Rules for the validity of a will:

  1. If the citizen’s will concerns the same participants and the composition of the property, then the new order cancels the previous one.
  2. If the next order concerns only part of the inheritance, then both documents will be valid at the same time.
  3. If the final disposition is declared invalid, the inheritance of property occurs on the basis of the previous version of the document.

When filing a new will, the notary makes a mark on the previous form. A corresponding entry is also made in the state register.

Who manages the inheritance of a minor?

Until a child reaches 18 years of age, he cannot dispose of his own property:

  • the property of a child aged 0 to 13 years is managed by the legal representative of the minor with the consent of the district guardianship department;
  • The owner can dispose of the property of children aged 14 to 17 years inclusive himself, with the consent of the legal representative and the district guardianship department.

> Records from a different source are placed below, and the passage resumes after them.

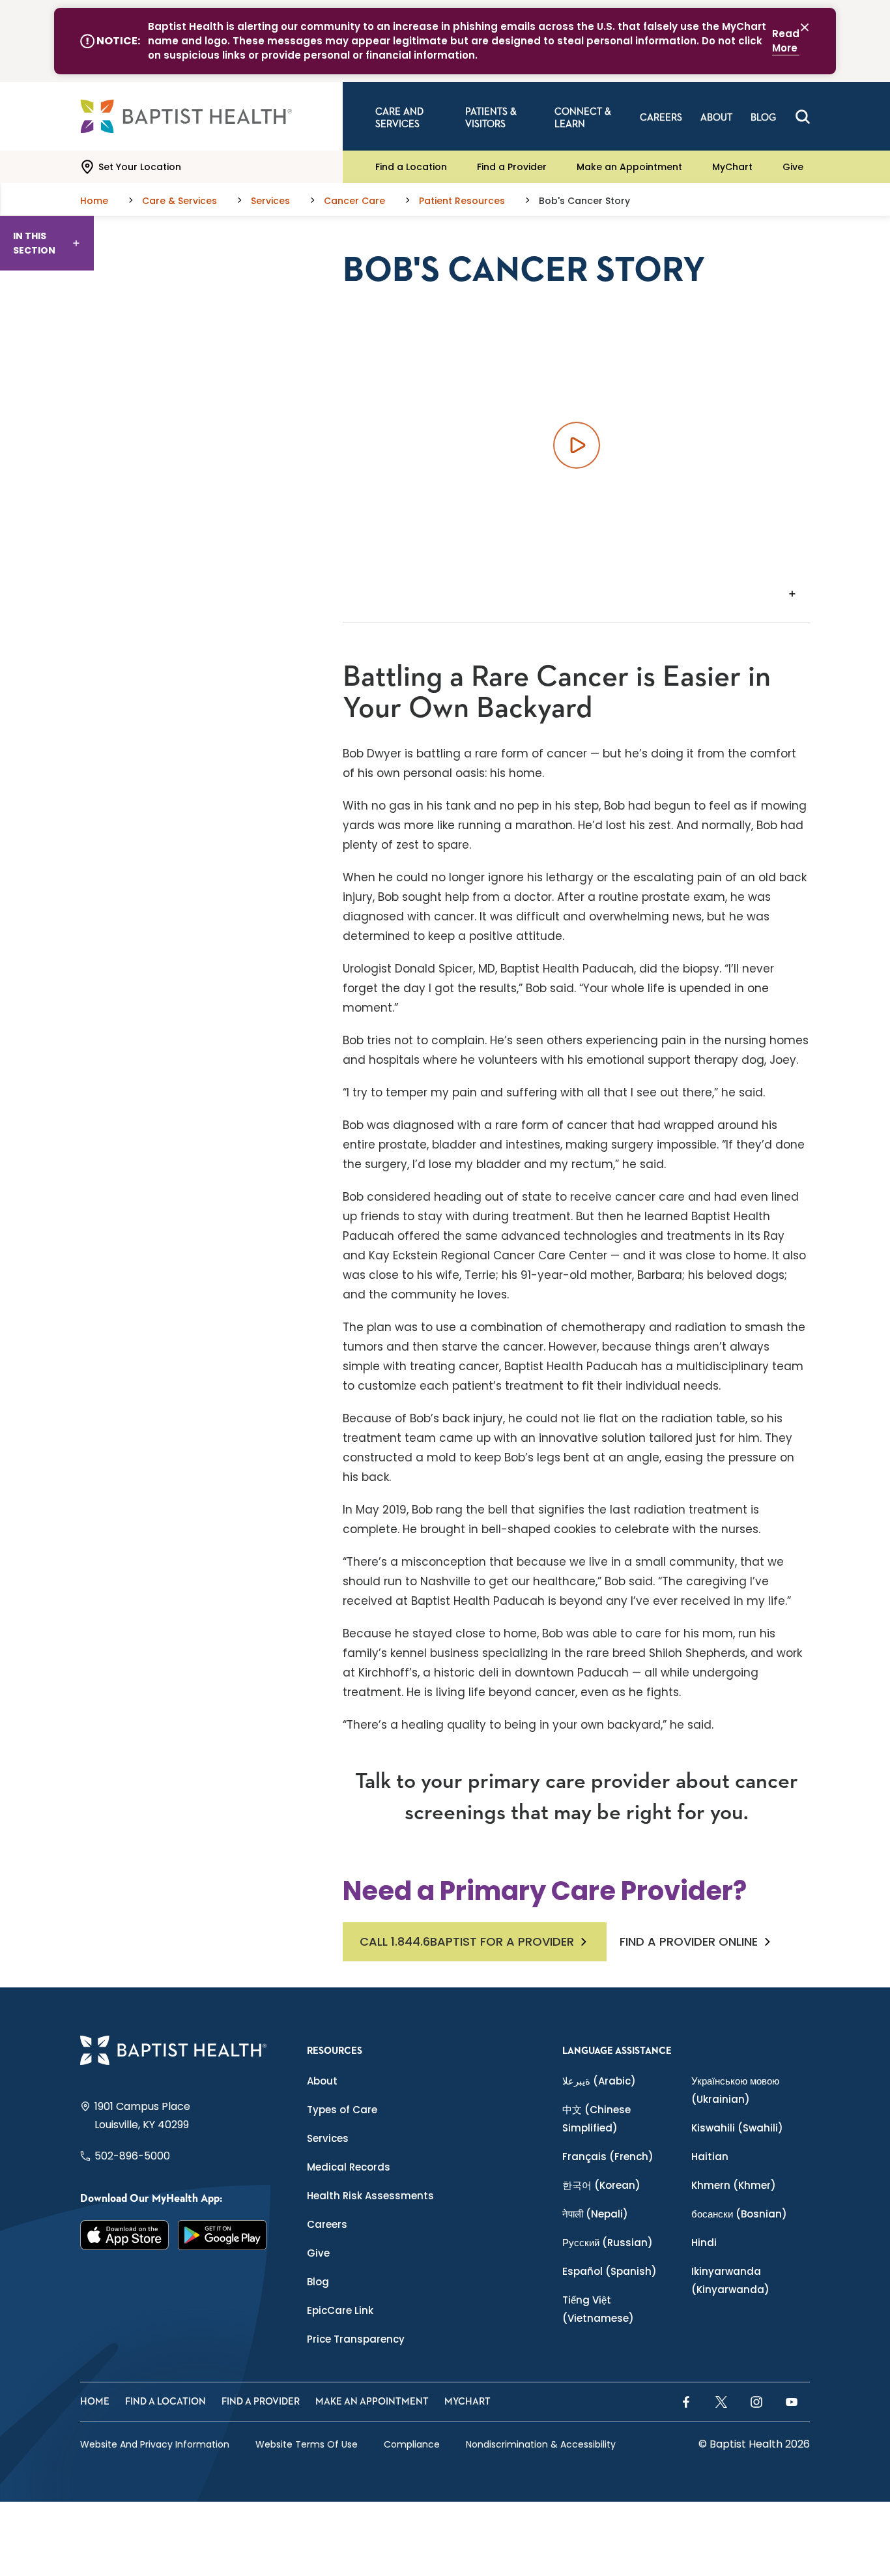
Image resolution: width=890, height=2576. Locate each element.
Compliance (412, 2444)
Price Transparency (356, 2339)
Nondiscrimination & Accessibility (541, 2444)
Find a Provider (512, 166)
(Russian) (607, 2242)
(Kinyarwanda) (730, 2280)
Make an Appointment (629, 166)
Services (328, 2138)
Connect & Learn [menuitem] (582, 118)
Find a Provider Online (689, 1942)
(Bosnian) (739, 2214)
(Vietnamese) (598, 2309)
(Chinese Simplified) (596, 2119)
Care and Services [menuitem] (399, 118)
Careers (327, 2224)
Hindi (704, 2242)
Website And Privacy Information (154, 2444)
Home (94, 2402)
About (322, 2081)
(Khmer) (733, 2185)
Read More (785, 41)
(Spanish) (609, 2271)
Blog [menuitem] (763, 118)
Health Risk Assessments (370, 2196)
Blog (318, 2282)
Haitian (709, 2156)
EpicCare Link (340, 2310)
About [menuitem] (716, 118)
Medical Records (348, 2167)
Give (792, 166)
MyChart (732, 166)
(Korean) (601, 2185)
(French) (607, 2156)
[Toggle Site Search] (803, 117)
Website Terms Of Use (306, 2444)
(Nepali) (595, 2214)
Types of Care (342, 2109)
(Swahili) (737, 2128)
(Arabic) (599, 2081)
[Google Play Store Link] (222, 2235)
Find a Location (411, 166)
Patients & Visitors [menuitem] (491, 118)
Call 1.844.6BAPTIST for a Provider (467, 1941)
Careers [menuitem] (661, 118)
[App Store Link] (124, 2235)
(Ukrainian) (735, 2090)
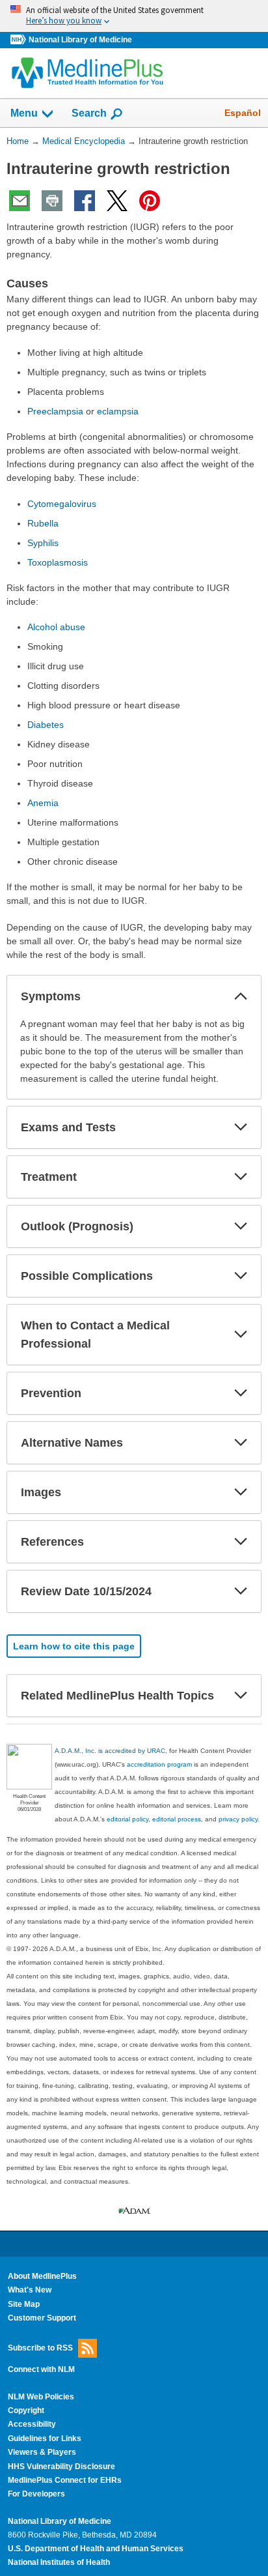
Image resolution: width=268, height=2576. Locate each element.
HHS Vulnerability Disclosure (61, 2466)
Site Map (24, 2304)
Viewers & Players (42, 2452)
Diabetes (45, 724)
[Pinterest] (150, 201)
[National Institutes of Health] (19, 40)
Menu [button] (24, 113)
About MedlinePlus (42, 2276)
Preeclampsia (55, 411)
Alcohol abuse (56, 627)
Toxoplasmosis (57, 562)
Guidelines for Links (44, 2438)
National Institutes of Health (59, 2562)
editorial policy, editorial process (154, 1819)
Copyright (26, 2410)
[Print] (52, 201)
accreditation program (159, 1764)
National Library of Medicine (80, 39)
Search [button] (89, 113)
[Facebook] (85, 201)
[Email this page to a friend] (20, 201)
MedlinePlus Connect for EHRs (65, 2480)
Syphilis (43, 543)
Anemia (43, 803)
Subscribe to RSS (40, 2347)
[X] (117, 201)
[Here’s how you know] (134, 16)
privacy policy (238, 1819)
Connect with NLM (41, 2369)
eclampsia (118, 411)
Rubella (43, 523)
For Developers (36, 2493)
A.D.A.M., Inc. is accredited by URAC (110, 1750)
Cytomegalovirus (61, 504)
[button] (240, 996)
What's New (29, 2289)
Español (242, 113)
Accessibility (32, 2424)
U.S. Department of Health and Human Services (95, 2548)
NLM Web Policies (41, 2396)
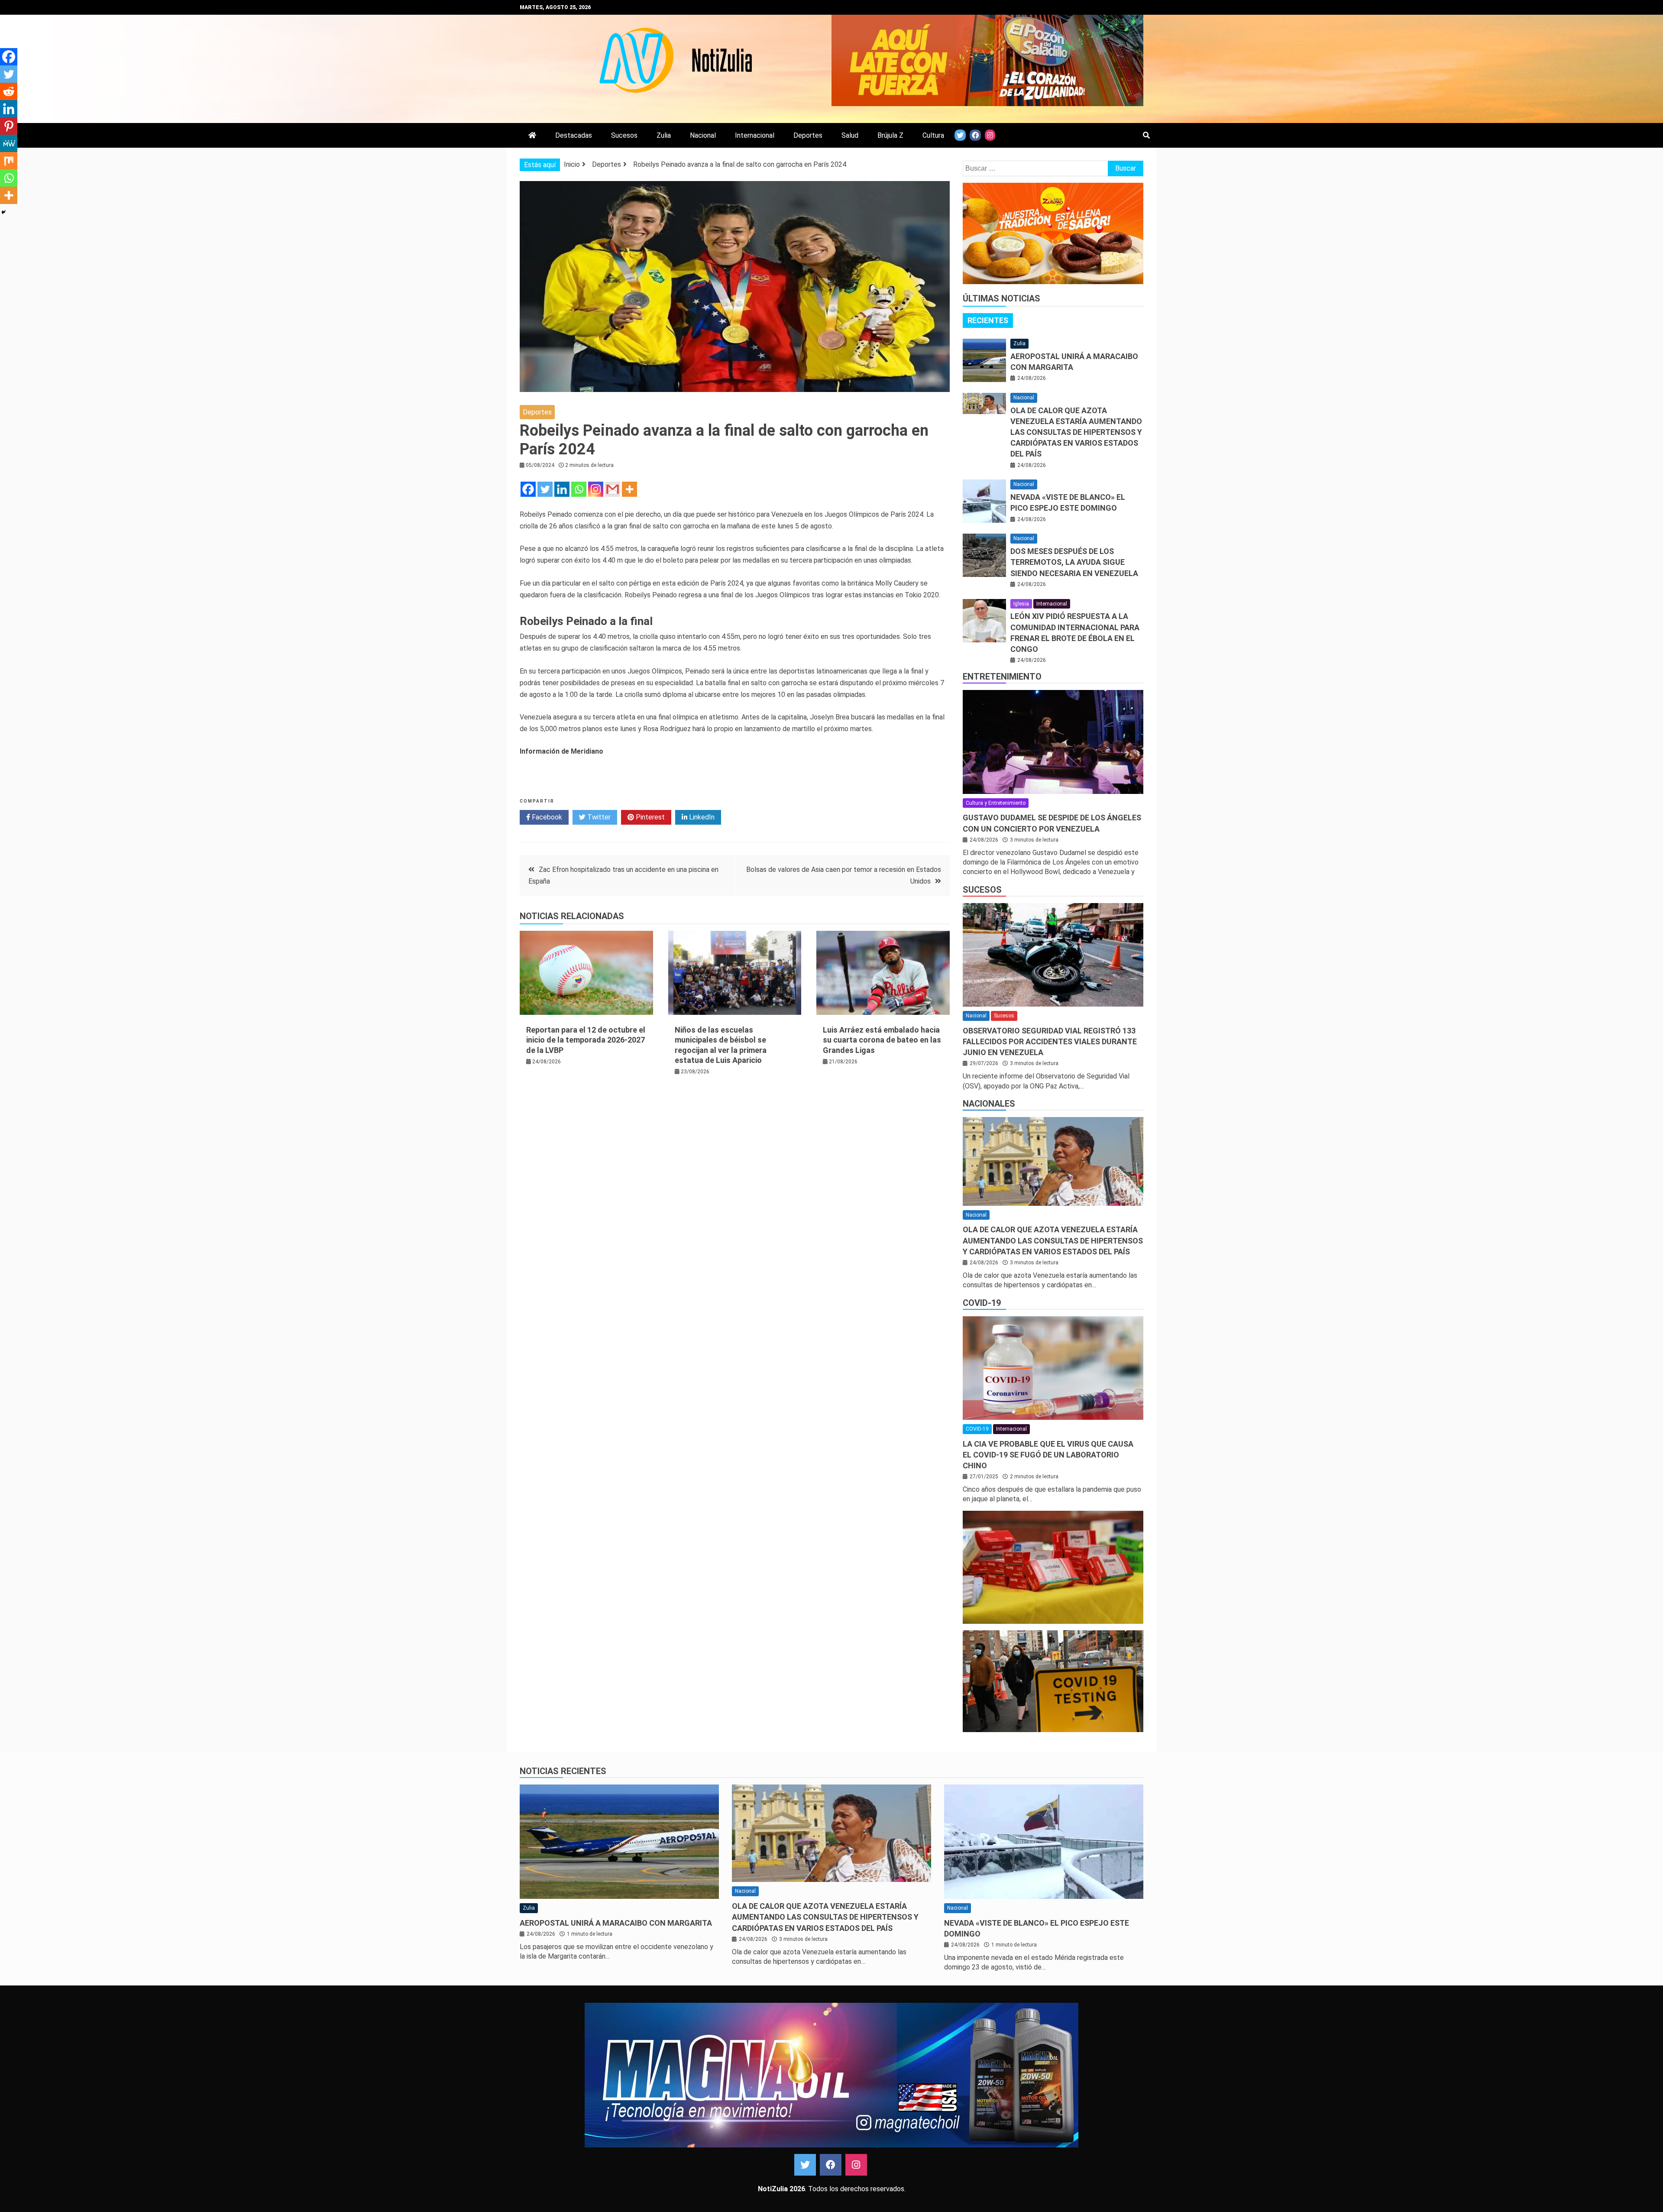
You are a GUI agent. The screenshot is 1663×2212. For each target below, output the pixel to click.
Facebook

So, you can sell property or rent it out with the prior permission of the guardianship department. As practice shows, it is not easy to obtain. To do this, you need to contact the guardianship department at the place of registration of the child. If the legal representative wants to sell an apartment that a child has inherited, then he must provide him with ownership of housing of similar price and area in return. If the child’s living conditions are worse as a result of the transaction, the guardianship department will not give consent.

How many times can a will be rewritten?

The testator can make a will an unlimited number of times . The new document completely or partially cancels the previous one.

If the testator in the next will decides the fate of the same property, but changes the composition of the heirs, then the previous document loses its force. But, if the new will concerns other property, then the current version of the document also remains relevant.

During his lifetime, the testator can make changes to the order or cancel it. If the document is canceled completely, then the testator needs to submit a corresponding order to the notary.